Realmente no veo beneficios. A corto plazo habrá una obediencia inmediata, pero a costa de generar miedo, resentimiento y cero compromiso; y a largo plazo puede erosionar la confianza, limitar la innovación y bajar mucho la motivación y la autoestima de los equipos. Es más, dificulta mucho un posible cambio y hace más complejo el proceso para recuperar esa confianza.
Parece “eficaz” en las crisis porque apaga fuegos, pero no resuelve el problema de raíz. Lo hemos visto en las crisis de emergencia: lo que funciona es la confianza, la coordinación clara, la colaboración y la comunicación. No la coacción y el señalamiento.
Esto me lleva a pensar que los estilos de Goleman no son atemporales, son un reflejo de un pensamiento propio de finales de los 90 y principios de los 2000, donde todavía se concebía que “liderar” podía incluir imponer o controlar si las circunstancias lo exigían.
En una crisis real, ¿funciona mejor la autoridad o la colaboración? ¿Puede un estilo coercitivo considerarse verdadero liderazgo hoy en día?
Comentarios (1)
Jorge Sánchez López ★★
09/01/2026 17:14Estoy muy alineado con lo que planteas, sobre todo esa idea de que el “aquí mando yo” no ha desaparecido, solo se ha vuelto más sutil… y por eso más difícil de señalar.
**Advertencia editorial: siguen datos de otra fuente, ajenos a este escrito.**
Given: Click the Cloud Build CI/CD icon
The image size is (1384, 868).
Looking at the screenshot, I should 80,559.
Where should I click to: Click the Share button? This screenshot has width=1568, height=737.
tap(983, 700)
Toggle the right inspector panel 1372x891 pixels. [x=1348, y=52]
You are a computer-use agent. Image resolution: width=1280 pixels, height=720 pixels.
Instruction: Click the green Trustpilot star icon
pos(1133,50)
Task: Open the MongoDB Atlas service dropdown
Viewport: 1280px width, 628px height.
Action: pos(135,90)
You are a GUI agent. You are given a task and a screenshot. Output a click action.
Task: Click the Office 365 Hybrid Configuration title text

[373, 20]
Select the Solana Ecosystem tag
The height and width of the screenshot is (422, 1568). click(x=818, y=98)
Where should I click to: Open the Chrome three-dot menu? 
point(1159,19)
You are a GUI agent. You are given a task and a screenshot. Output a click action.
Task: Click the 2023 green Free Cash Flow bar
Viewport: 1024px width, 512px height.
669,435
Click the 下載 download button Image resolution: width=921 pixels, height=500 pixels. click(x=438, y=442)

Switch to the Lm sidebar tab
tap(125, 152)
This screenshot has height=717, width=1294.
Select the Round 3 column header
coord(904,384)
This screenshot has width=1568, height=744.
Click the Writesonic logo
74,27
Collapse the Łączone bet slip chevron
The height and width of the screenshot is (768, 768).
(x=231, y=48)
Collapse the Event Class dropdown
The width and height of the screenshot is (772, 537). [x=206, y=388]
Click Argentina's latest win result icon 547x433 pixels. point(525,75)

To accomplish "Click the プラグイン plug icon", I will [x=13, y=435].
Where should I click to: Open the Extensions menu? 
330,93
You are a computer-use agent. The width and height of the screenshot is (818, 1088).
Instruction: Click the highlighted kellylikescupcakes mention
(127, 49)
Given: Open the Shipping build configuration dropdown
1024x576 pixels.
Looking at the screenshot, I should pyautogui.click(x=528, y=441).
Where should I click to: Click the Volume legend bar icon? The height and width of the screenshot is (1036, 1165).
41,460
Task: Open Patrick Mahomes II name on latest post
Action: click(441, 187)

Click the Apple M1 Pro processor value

Cuando el control se disfraza de “somos una familia”, el daño suele ser mayor, no menor.
El matiz que introduces sobre los estilos de liderazgo de Daniel Goleman me parece clave. Que algo esté descrito o clasificado no lo convierte automáticamente en válido hoy. Y ahí es donde creo que haces bien en dudar: ¿hablamos de liderazgo o de gestionar el miedo con buenas formas?
La supuesta eficacia del estilo coercitivo en una crisis suele confundirse con rapidez. Sí, genera obediencia inmediata. Pero también silencio, resentimiento y desconexión. Y esa factura no llega “quizá”: llega seguro, solo que más tarde, cuando ya necesitas confianza, criterio y compromiso… y no están.
Además, en las crisis reales que he visto funcionar —las de verdad, no las de despacho— lo que marca la diferencia no es la imposición, sino la claridad, la coordinación y la confianza construida antes. Sin eso, la autoridad se queda sola muy rápido.
Tu pregunta final abre un debate incómodo pero necesario: quizá el problema no sea elegir entre autoridad o colaboración, sino revisar qué seguimos llamando liderazgo hoy. Porque si liderar no ayuda a que otros piensen, decidan y actúen mejor, quizá no estemos liderando, solo dando órdenes.
Marta, excelente reflexión no buscas agradar, sino hacer pensar. Y eso hoy ya es mucho.